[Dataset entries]
:::

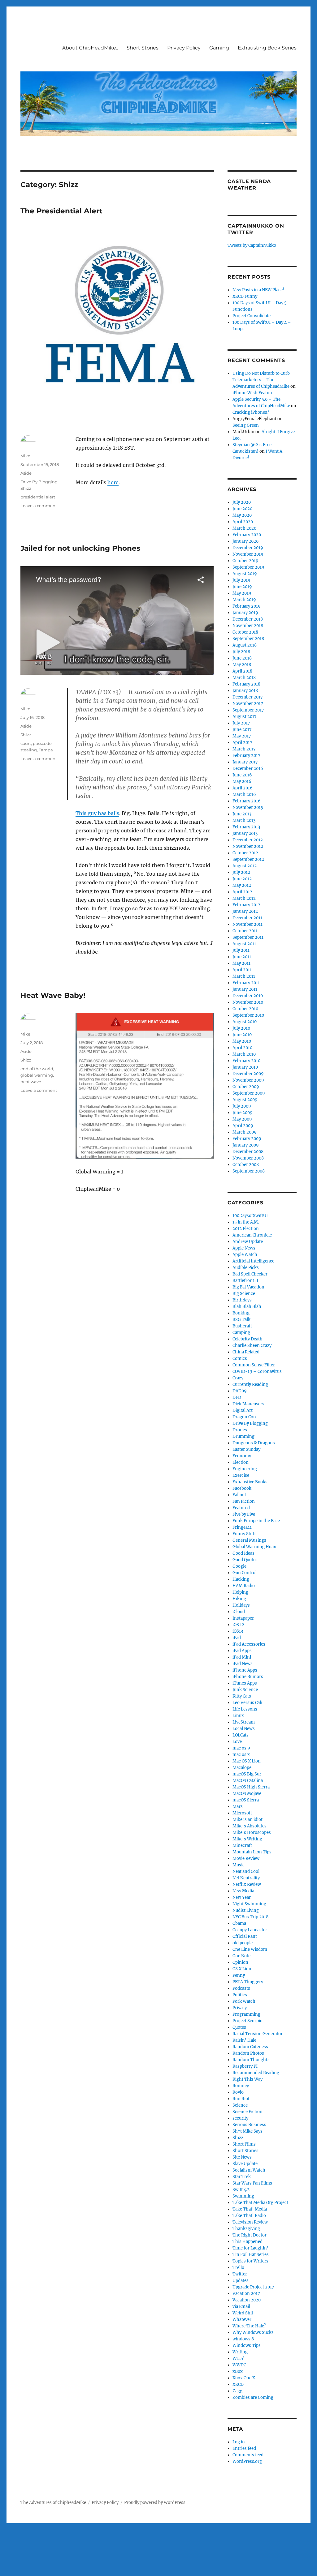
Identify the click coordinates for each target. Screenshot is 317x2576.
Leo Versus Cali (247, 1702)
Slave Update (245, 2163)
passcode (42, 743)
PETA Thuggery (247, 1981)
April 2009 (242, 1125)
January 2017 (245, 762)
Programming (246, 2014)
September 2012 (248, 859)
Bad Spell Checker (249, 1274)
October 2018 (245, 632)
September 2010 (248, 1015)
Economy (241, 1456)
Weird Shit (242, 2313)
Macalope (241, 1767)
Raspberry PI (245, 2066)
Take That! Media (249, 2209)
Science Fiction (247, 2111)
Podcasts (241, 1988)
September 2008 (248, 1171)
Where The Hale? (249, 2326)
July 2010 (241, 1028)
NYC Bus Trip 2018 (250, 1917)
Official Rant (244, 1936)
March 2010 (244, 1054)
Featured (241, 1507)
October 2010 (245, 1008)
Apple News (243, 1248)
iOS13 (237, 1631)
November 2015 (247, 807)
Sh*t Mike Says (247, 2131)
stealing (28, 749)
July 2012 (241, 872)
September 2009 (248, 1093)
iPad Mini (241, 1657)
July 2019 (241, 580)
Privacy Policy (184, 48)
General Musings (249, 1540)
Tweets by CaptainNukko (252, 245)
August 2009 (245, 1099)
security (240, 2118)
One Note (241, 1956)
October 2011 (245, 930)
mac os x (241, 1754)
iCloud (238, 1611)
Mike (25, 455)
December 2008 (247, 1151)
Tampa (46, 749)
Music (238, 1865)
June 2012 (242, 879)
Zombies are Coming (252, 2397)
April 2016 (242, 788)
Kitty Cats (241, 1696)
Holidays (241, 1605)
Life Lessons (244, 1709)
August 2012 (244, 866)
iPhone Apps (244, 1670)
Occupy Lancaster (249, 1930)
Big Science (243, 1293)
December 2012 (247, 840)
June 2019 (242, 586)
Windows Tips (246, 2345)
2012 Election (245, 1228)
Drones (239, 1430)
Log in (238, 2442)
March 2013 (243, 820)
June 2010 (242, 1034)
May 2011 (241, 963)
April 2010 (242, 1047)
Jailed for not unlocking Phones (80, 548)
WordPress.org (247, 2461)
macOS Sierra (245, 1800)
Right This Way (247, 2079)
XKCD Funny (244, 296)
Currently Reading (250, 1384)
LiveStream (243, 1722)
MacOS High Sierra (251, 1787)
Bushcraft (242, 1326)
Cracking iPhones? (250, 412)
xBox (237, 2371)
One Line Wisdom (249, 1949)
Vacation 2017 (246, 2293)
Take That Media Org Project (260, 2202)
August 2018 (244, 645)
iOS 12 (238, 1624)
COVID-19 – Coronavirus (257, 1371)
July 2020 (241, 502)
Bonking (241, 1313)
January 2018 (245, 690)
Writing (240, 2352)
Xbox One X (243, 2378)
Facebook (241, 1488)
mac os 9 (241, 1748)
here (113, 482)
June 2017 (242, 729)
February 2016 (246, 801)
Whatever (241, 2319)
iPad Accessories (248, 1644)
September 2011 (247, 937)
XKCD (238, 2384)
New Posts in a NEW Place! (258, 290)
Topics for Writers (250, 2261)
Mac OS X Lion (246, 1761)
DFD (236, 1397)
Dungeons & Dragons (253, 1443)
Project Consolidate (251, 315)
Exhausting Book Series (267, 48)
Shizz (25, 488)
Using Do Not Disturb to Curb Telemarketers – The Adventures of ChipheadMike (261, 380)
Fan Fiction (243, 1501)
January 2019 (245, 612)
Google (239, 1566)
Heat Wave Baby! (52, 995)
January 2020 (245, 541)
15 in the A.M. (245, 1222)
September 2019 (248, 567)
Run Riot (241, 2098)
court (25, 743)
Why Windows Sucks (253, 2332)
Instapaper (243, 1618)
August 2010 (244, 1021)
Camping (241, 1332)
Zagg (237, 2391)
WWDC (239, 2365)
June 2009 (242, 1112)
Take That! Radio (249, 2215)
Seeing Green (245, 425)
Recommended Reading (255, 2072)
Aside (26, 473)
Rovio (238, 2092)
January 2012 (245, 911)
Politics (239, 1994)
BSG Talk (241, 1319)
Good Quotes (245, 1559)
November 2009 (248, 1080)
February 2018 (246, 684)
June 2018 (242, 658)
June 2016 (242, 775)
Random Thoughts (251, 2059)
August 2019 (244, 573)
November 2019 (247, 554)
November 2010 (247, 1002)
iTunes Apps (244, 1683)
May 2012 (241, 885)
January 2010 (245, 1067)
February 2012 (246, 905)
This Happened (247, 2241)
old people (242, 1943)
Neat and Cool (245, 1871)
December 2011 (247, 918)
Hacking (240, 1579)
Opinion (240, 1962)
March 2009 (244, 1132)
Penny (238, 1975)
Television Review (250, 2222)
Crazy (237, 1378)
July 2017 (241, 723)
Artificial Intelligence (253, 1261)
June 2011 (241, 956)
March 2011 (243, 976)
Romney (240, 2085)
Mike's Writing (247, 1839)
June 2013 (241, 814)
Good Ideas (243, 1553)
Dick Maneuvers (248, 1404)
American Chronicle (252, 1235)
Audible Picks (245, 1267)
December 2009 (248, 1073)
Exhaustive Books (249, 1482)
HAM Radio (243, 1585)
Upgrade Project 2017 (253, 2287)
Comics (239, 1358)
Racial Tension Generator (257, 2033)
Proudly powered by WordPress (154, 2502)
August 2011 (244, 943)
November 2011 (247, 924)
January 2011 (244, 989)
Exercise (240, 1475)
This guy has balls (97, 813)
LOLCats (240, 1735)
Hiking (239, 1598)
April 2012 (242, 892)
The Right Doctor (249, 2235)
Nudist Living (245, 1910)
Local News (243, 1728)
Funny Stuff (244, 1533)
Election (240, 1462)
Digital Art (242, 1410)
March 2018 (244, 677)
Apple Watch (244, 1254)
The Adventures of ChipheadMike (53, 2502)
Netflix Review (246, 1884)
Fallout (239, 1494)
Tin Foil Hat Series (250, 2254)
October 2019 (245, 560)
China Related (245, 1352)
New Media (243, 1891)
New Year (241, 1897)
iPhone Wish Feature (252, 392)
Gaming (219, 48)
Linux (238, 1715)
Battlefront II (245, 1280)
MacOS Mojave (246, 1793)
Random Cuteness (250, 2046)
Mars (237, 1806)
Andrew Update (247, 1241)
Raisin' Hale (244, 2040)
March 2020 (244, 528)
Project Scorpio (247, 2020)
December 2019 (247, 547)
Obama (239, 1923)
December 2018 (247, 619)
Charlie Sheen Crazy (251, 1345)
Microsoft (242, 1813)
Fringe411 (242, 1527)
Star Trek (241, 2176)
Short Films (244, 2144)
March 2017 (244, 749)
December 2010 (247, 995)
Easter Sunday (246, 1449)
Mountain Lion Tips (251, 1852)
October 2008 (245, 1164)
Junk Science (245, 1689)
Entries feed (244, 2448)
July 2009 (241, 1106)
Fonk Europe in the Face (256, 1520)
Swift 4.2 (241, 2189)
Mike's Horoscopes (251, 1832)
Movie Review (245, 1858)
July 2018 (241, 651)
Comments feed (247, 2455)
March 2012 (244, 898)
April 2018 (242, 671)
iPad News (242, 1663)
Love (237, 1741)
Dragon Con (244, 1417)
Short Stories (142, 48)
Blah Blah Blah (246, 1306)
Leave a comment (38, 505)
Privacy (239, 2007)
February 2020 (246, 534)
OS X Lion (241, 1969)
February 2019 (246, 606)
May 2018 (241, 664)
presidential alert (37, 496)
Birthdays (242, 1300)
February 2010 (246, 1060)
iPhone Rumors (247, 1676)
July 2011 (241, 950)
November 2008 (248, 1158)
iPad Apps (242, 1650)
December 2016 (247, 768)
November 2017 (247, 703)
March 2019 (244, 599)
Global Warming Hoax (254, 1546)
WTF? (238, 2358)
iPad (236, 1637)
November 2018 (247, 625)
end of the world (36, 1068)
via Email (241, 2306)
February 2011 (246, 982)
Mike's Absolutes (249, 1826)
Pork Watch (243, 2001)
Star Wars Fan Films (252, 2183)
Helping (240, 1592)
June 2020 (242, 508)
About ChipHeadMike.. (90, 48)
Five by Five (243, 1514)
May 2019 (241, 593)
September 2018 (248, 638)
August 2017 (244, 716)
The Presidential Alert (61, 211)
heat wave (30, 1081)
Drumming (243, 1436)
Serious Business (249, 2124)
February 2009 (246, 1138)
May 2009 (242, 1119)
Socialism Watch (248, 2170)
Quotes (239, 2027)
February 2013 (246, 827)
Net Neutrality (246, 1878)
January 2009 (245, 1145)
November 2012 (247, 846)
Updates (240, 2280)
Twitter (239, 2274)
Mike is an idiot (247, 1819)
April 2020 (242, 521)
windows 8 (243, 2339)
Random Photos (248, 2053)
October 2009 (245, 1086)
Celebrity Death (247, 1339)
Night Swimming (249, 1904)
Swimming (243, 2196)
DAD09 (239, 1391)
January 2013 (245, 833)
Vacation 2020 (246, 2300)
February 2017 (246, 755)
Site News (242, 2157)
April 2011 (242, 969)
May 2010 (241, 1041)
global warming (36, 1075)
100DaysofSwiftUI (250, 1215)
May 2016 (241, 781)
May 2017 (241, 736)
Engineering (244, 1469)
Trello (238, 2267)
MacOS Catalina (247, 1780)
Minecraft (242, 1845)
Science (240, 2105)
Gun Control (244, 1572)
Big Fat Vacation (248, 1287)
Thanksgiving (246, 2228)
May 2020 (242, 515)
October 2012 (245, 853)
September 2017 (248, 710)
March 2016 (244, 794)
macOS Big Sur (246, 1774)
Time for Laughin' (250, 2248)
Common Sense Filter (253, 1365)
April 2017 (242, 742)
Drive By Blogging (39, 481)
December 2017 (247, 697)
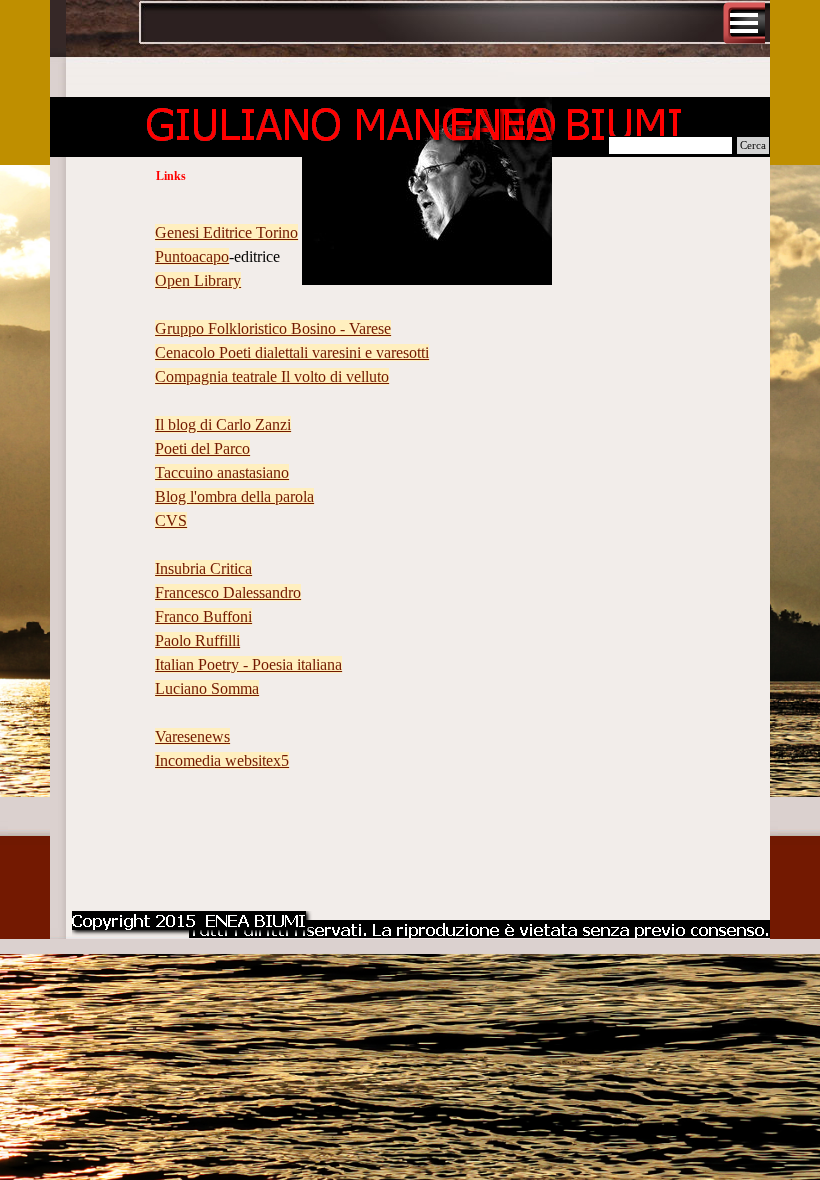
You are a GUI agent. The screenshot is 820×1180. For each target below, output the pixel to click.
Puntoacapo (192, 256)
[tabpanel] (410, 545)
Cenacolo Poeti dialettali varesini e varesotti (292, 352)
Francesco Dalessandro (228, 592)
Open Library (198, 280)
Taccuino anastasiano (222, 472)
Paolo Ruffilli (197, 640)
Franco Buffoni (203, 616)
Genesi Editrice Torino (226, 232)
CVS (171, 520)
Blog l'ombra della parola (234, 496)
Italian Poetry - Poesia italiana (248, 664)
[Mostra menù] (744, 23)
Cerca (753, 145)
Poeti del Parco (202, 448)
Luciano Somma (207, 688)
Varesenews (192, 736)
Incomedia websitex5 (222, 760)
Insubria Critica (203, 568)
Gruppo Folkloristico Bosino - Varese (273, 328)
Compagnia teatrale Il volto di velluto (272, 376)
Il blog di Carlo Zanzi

:::

Work item: Every line above from the line with "Science Fiction (247, 2111)" to the line with "Vacation 2017 (246, 2293)", both included, must be reproduced exactly, and no other line may appear.

Written response:
Science Fiction (247, 2111)
Podcasts (241, 1988)
September 2008 (248, 1171)
Where The Hale? (249, 2326)
July 2010 (241, 1028)
NYC Bus Trip 2018 (250, 1917)
Official Rant (244, 1936)
March 2010 (244, 1054)
Featured (241, 1507)
October 2010 (245, 1008)
Apple News (243, 1248)
iOS13 (237, 1631)
November 2015 (247, 807)
Sh*t Mike Says (247, 2131)
stealing (28, 749)
July 2012 (241, 872)
September 2009 (248, 1093)
iPad Mini (241, 1657)
July 2019 (241, 580)
Privacy Policy (184, 48)
General Musings (249, 1540)
Tweets by CaptainNukko (252, 245)
August 2009 (245, 1099)
security (240, 2118)
One Note (241, 1956)
October 2011 (245, 930)
mac os x (241, 1754)
iCloud (238, 1611)
Mike (25, 455)
December 2008 (247, 1151)
Tampa (46, 749)
Music (238, 1865)
June 2012 (242, 879)
Zombies are Coming (252, 2397)
April 2016 (242, 788)
Kitty Cats (241, 1696)
Holidays (241, 1605)
Life Lessons (244, 1709)
August 2012 (244, 866)
iPhone Apps (244, 1670)
Occupy Lancaster (249, 1930)
Big Science (243, 1293)
December 2012 (247, 840)
June 2019 (242, 586)
Windows Tips (246, 2345)
2012 Election (245, 1228)
Drones (239, 1430)
Log in (238, 2442)
March 2013 (243, 820)
June 2010 (242, 1034)
May 2011 (241, 963)
April 2010 (242, 1047)
Jailed for not unlocking Phones (80, 548)
WordPress.org (247, 2461)
macOS Sierra (245, 1800)
Right This Way (247, 2079)
XKCD Funny (244, 296)
Currently Reading (250, 1384)
LiveStream (243, 1722)
MacOS High Sierra (251, 1787)
Bushcraft (242, 1326)
Cracking iPhones? (250, 412)
xBox (237, 2371)
One Line Wisdom (249, 1949)
Vacation 2017 (246, 2293)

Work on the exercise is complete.